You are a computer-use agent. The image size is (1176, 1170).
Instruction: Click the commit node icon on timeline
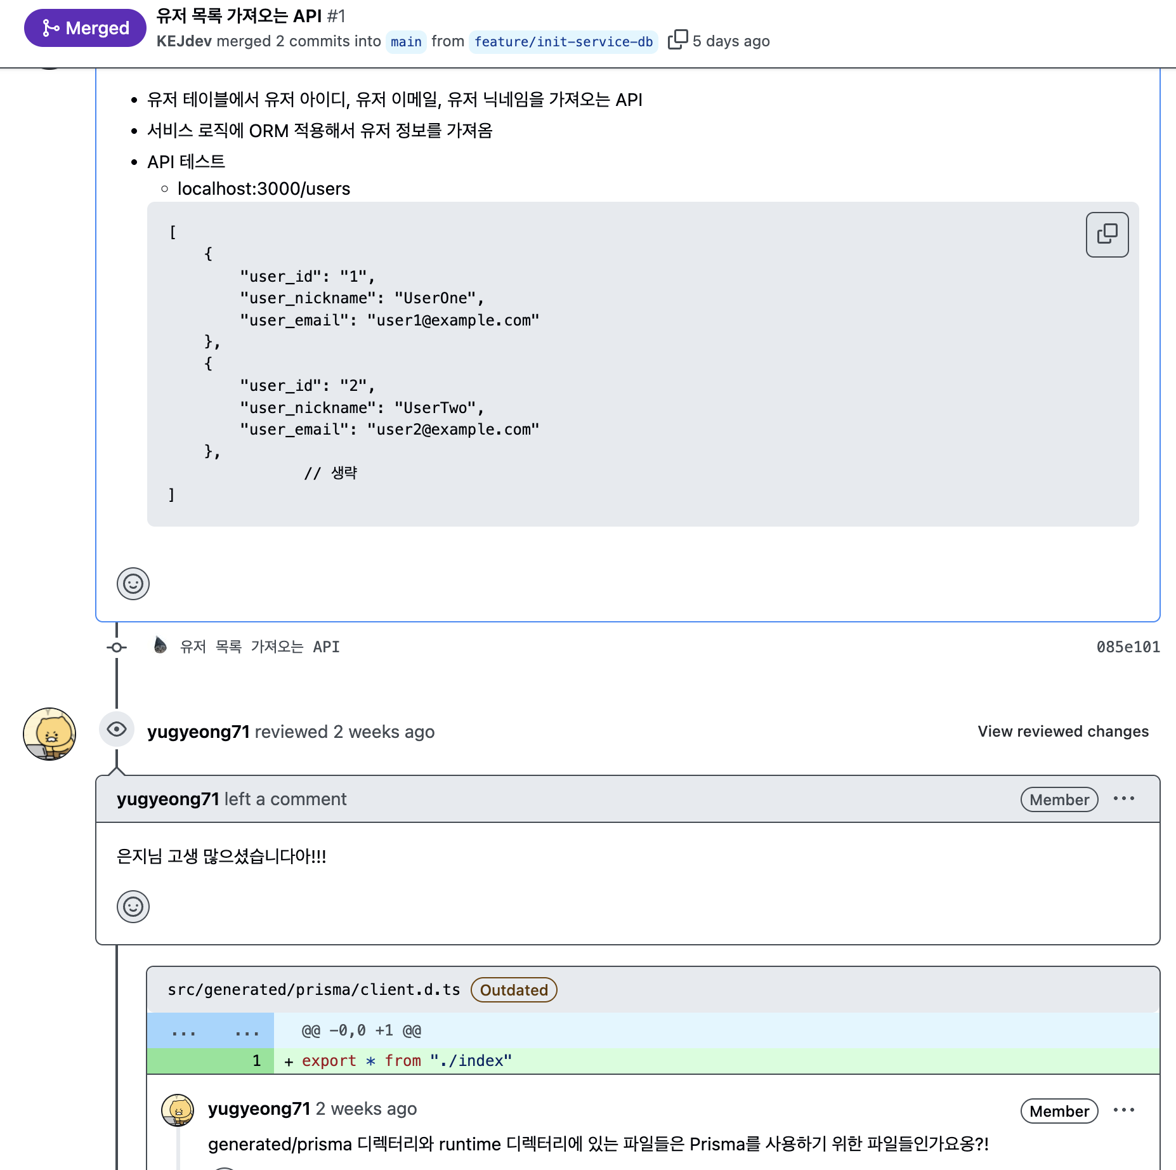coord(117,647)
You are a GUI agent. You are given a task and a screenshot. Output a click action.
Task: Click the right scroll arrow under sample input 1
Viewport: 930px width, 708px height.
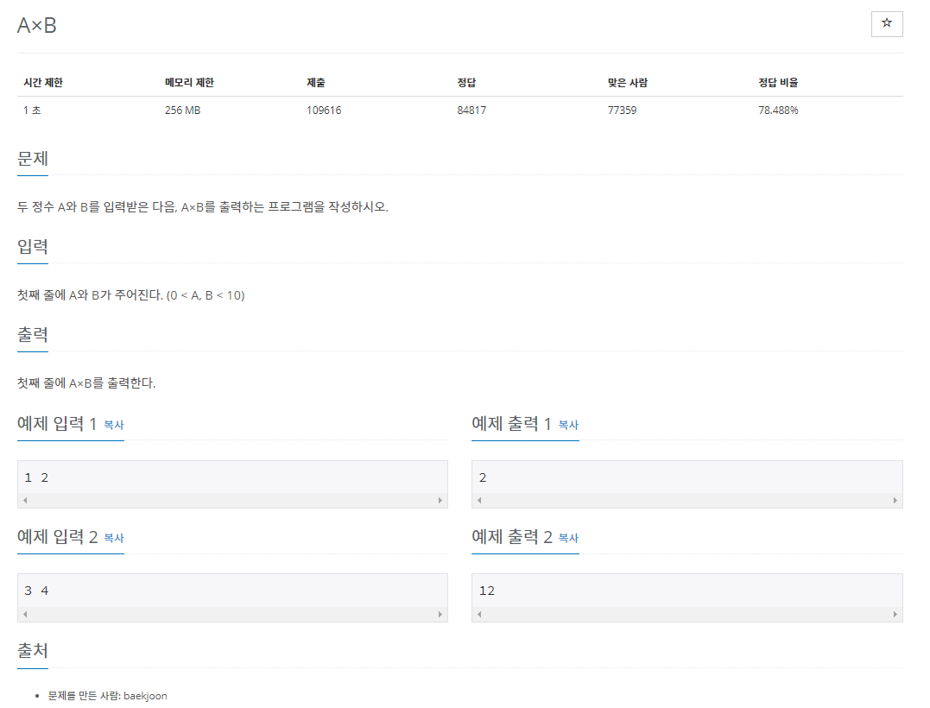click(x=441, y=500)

☆ ☆ ☆ ☆ ☆ ☆ ☆

YOUR OBJECTIVE: Please copy out every line in the listing that has the string "agent".

TASK RESPONSE:
You are a computer-use agent. The image size is (1176, 1170).
You are a GUI agent. You are given a task and a screenshot. Output a click action.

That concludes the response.